We just went to the library for Library Wednesdays!


Them: Congrats!  You have a preschooler, otherwise known as 3 - 5 year old.  In my limited experience from babysitting and parenting, this is the age when kids really start to get into specific hobbies or activities.  For Leo, this was prime track building time; for Seth, give him a mixing bowl or a broom 'cause he loved to cook and clean.  This is also prime "I'm learning how to manage my feelings time" so they will definitely let you know what they want to do and when they want to do it.  This is a great time to really lean into whatever your kid is interested in: buy related picture books!  plan activities!  maybe even start to leave them alone for a bit while they play independently in a safe area! 

You: As our kids became more capable, we also started to feel the pull of wanting to introduce them to hobbies that we really like...with mixed results.  The kids were more than happy to go to a demo ballet class or play a board game...ON THEIR TERMS.  They would participate in whatever way they wanted (see above re: feelings) with complete disregard for how much we wanted them to be interested in something (how very...preschool...of them).  For us, this particular age was a great time to keep doing the same sorts of activities(reading! parks! sensory play!) that we had already been doing, while also focusing on growing their social emotional skills, which is both an interest of mine and also critical to their happiness.  

Ratio: 70/30.  "I do what I want.  Also, I'm constantly grouchy. JUICE." - most every preschooler

Young School Age (where we are now)


Working hard at school age things. 


Them: Your kids are still having feelings, but are hopefully more able to manage them(as long as they're well-rested, well-fed, healthy, and it's not a Tuesday) PLUS they have specific interests that they want to talk about all the time that you perhaps do not know anything about/or have zero interest in (ahem chess ahem Pokemon ahem). This is great news because it is SUPER easy to figure out topics that you can connect with your kid about.  There is certainly a fair amount of submission involved here, but the extent to which your kids get excited when you express interest in what they are spending 97% of their waking hours thinking about makes it more than worth it. 

You: Good news!  With increased emotional regulation comes a renewed willingness to try new things.  And with great power comes great responsibility.  Deciding which interests of yours to expose your impressionable K-2nd grader to is perhaps the trickiest decision I've come across as a parent.  On the one hand, it's an AMAZING feeling to bond over a shared love of Calvin and Hobbes. On the other hand, it's hard not to feel disappointed when a favorite movie goes over as well as unrequested vegetables. If our experiences so far have been any indication (and this is similar to what I said about toddlers above), introduce your kids to new things that you love that are age appropriate, but don't force them to do anything they aren't interested in.  That's how you wind up in the second hour of Frozen with two petrified children yelling, "Turn it off!!" while you stubbornly cling to your fantasies of all singing along together as a family.  Not that I would know...
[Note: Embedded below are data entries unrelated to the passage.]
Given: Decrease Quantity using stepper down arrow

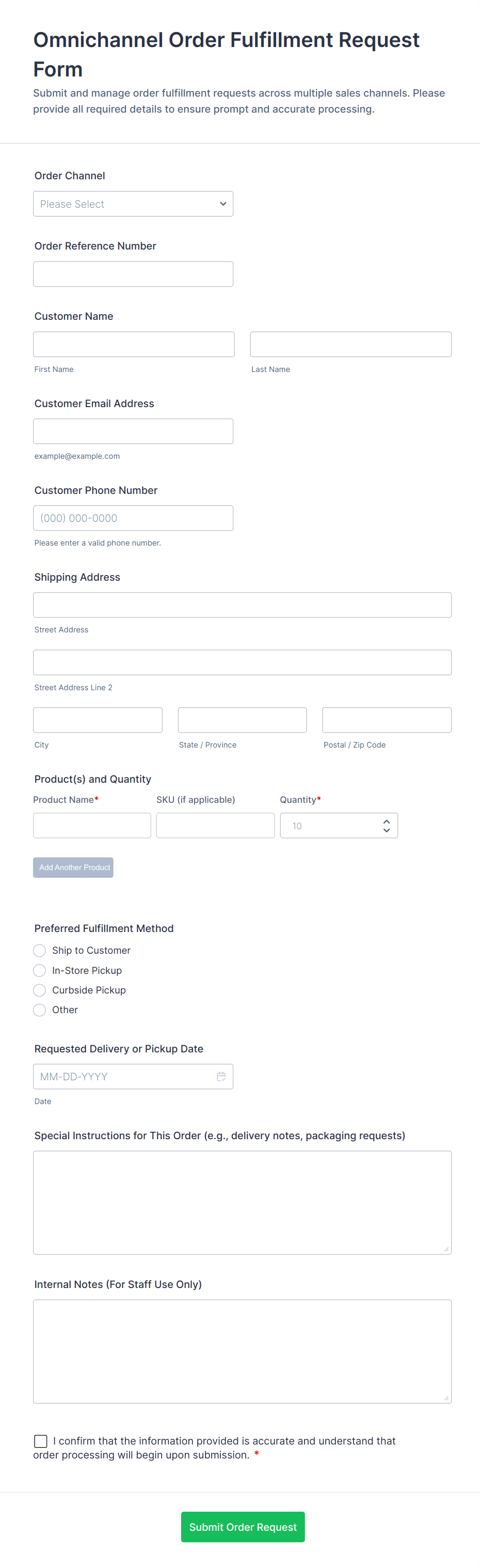Looking at the screenshot, I should click(x=386, y=830).
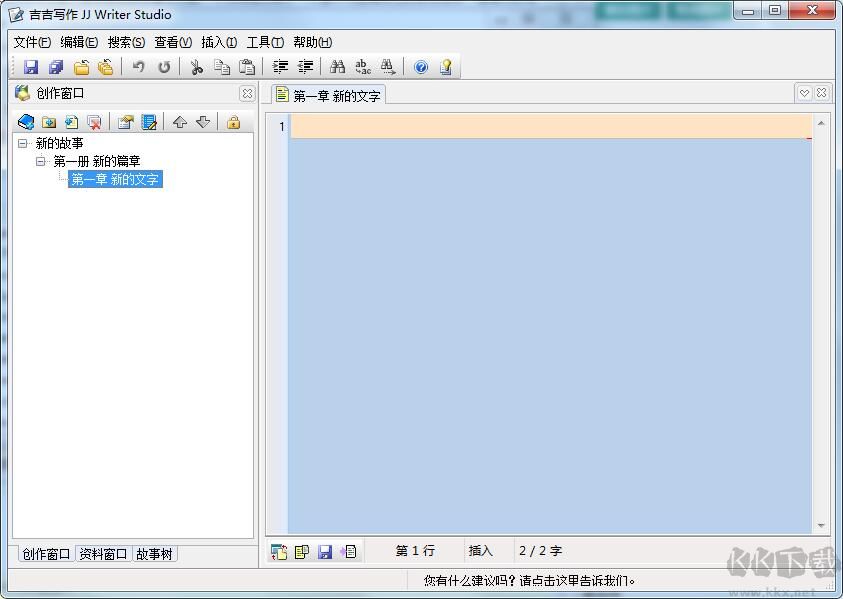Click the Paste icon in toolbar
Screen dimensions: 843x599
coord(246,66)
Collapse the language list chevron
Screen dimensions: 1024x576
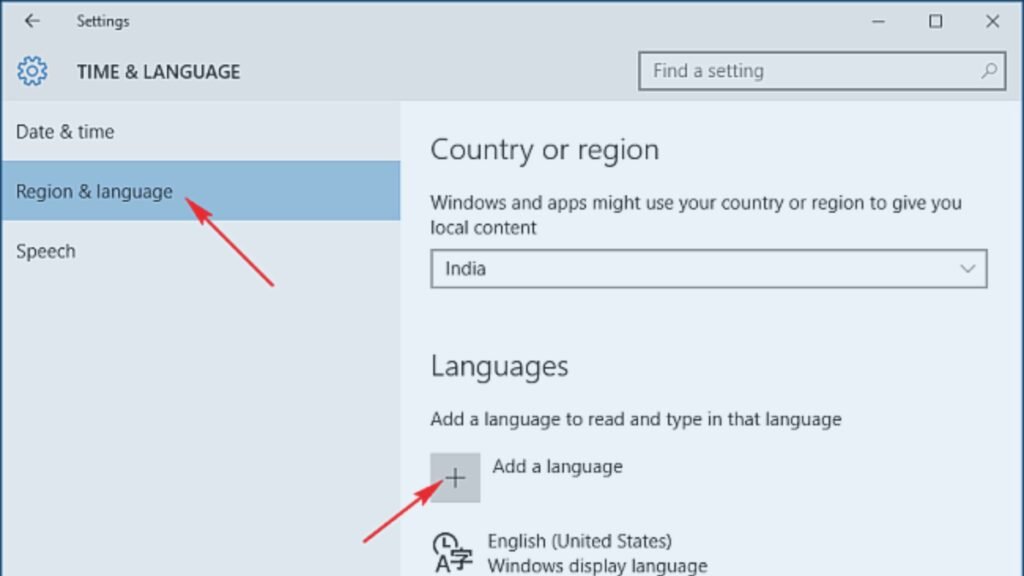(x=966, y=268)
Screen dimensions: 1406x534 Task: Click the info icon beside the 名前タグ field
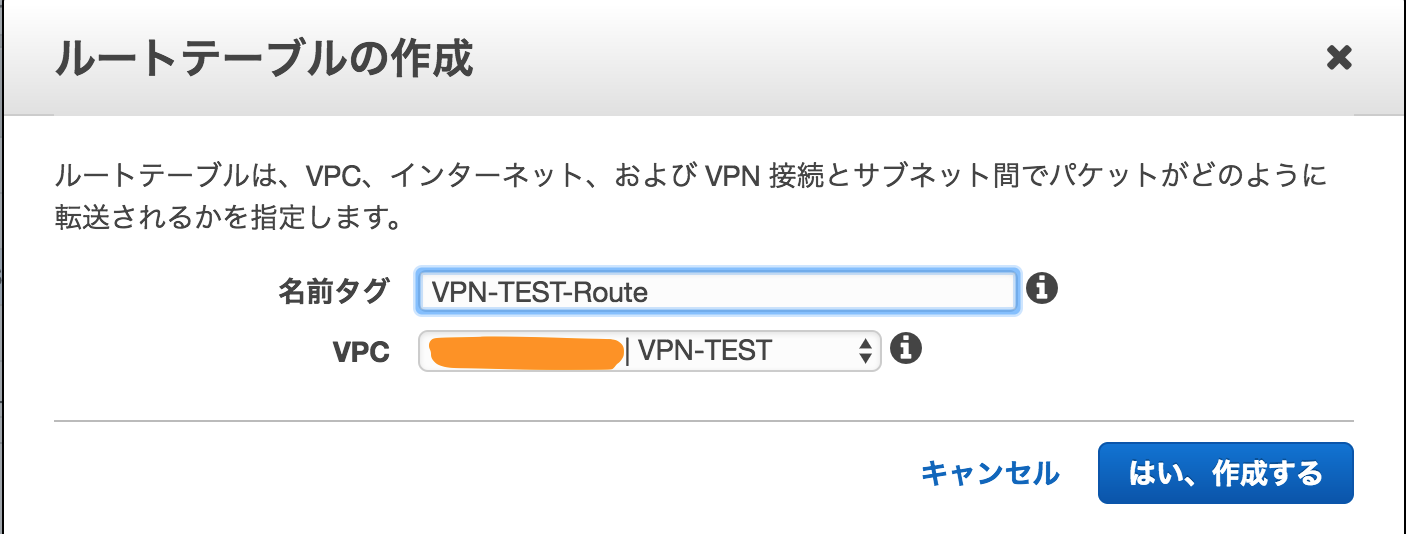(x=1041, y=289)
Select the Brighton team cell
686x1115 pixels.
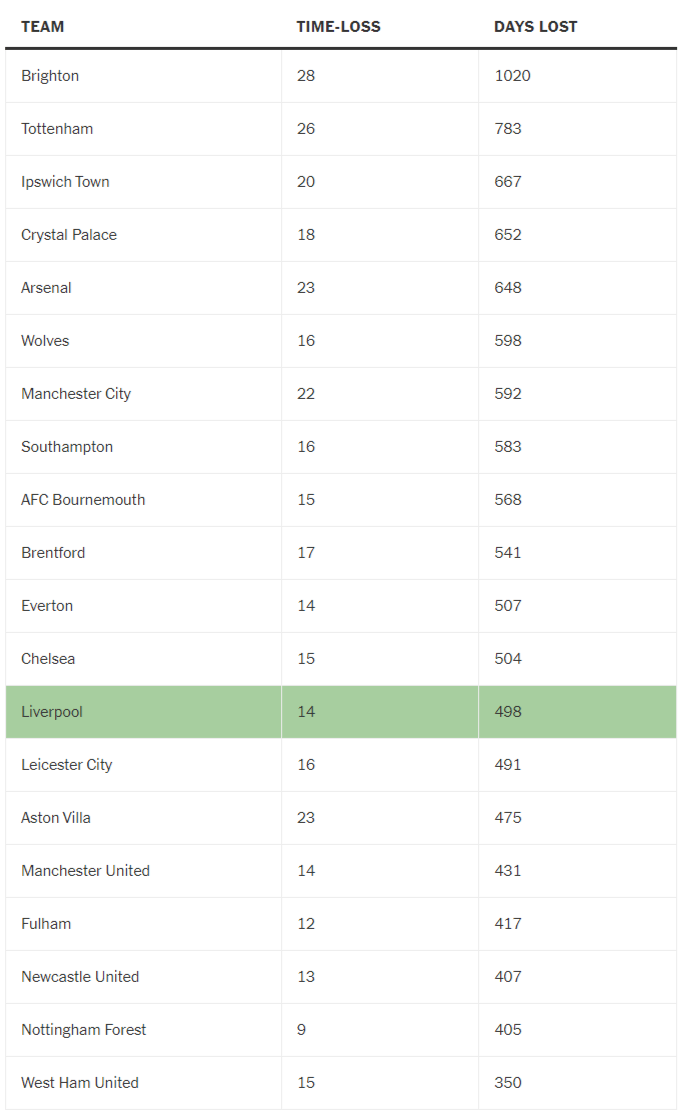50,76
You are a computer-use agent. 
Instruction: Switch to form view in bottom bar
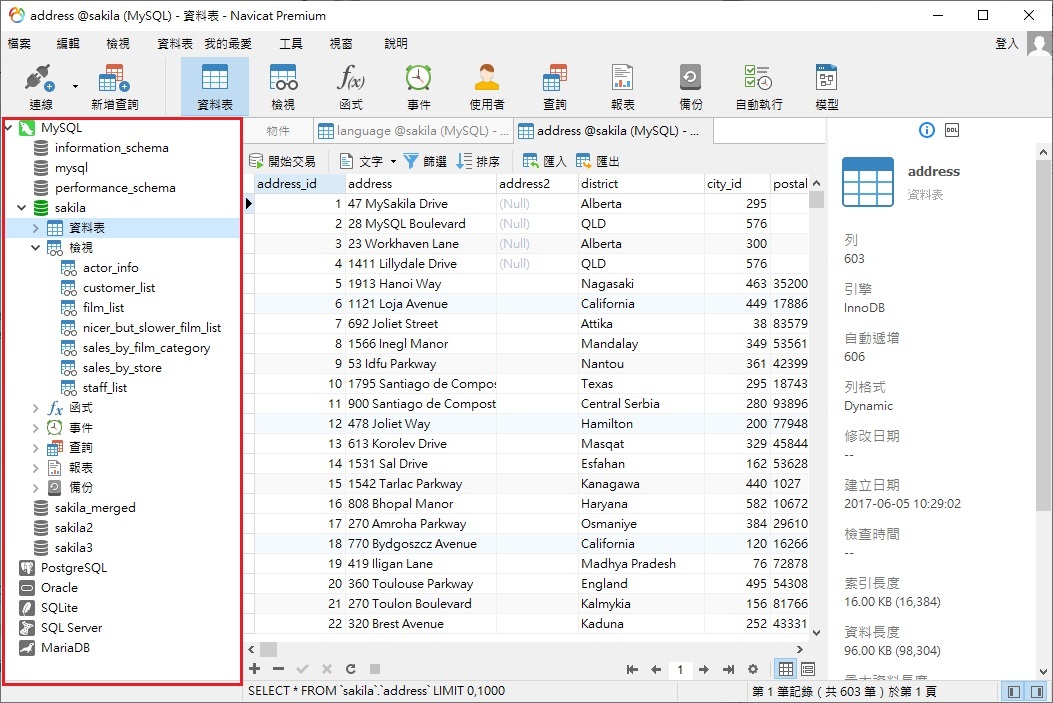point(808,669)
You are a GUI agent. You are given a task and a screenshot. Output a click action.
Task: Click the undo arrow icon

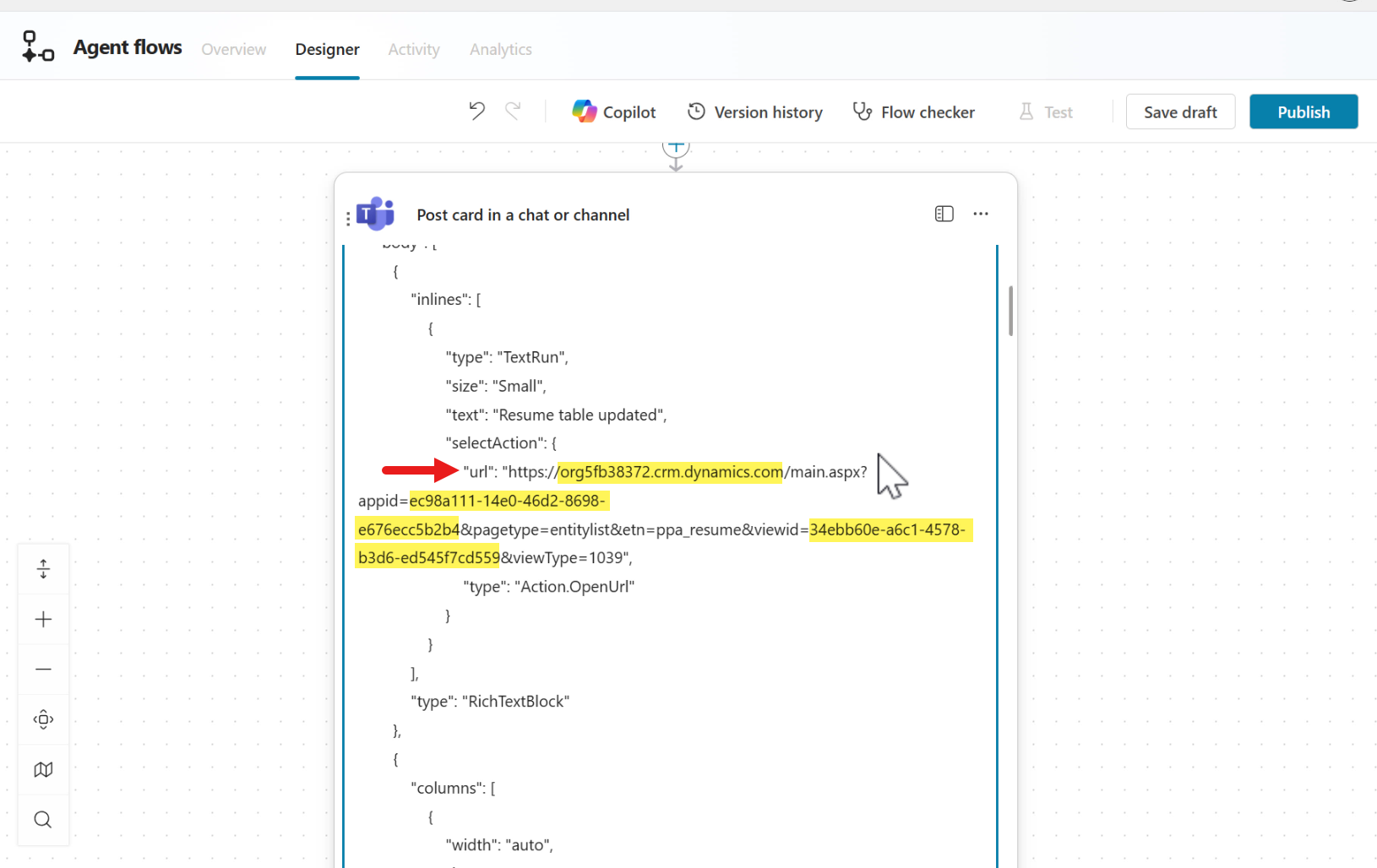477,111
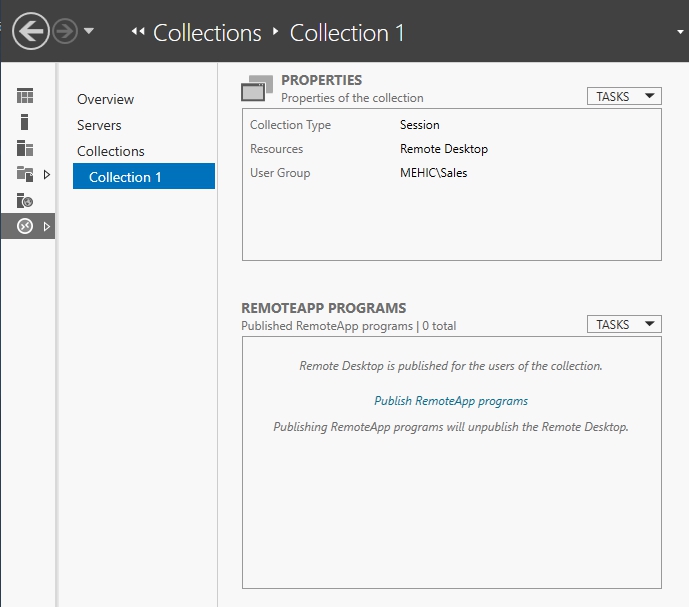This screenshot has height=607, width=689.
Task: Click Collections in the breadcrumb header
Action: pyautogui.click(x=207, y=32)
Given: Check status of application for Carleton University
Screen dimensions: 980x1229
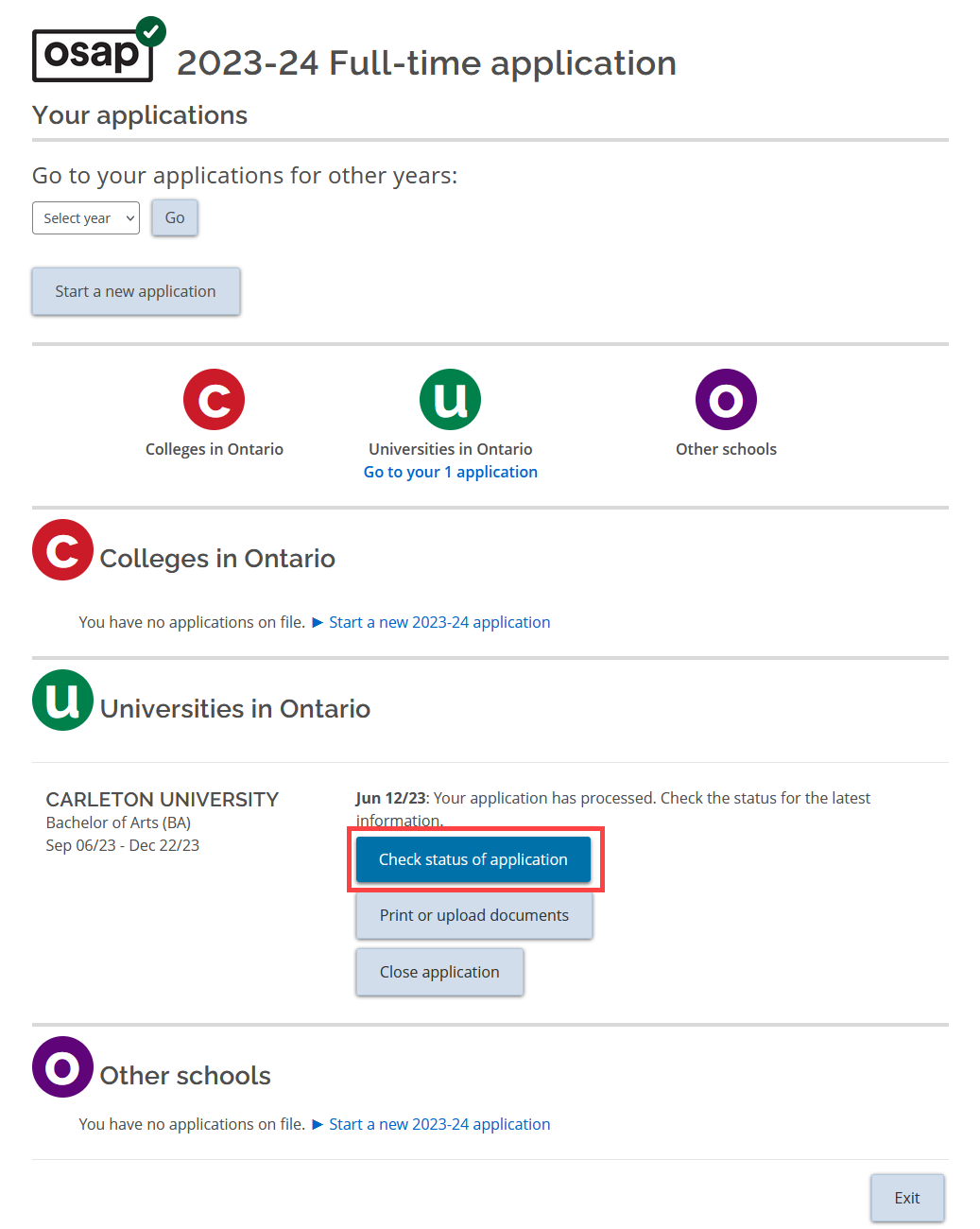Looking at the screenshot, I should click(473, 859).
Here are some things we've been loving doing together as a family lately:

Nailed It/American Ninja Warrior/World of Dance: These are shows that Eric and I genuinely enjoy(ok, I enjoy World of Dance) and which we can watch with the kids.  We do a lot of talking about having a growth mindset while watching and enjoy cheering all of the participants on. 

Treasure Hunts: My mom loved putting on treasure hunts for us when we were little and I am no different.  Write some clues, place some "prizes," and send them off!

Ingenious: Eric and I have loved this board game for years and have recently started playing it with the kids who also enjoy it, Leo more so than Seth probably because of their ages.  

Ratio: 60/40, give those interests time to grow!

Future

I hope that as Leo and Seth get older we can continue to find equilibrium between nurturing their interests and introducing them to ours, both for their emotional well being and for our sanity.  It is my greatest hope that our kids always feel supported in their interests, while also connecting to our interests as well.  Or you know, at least 70% the former, 30% the latter.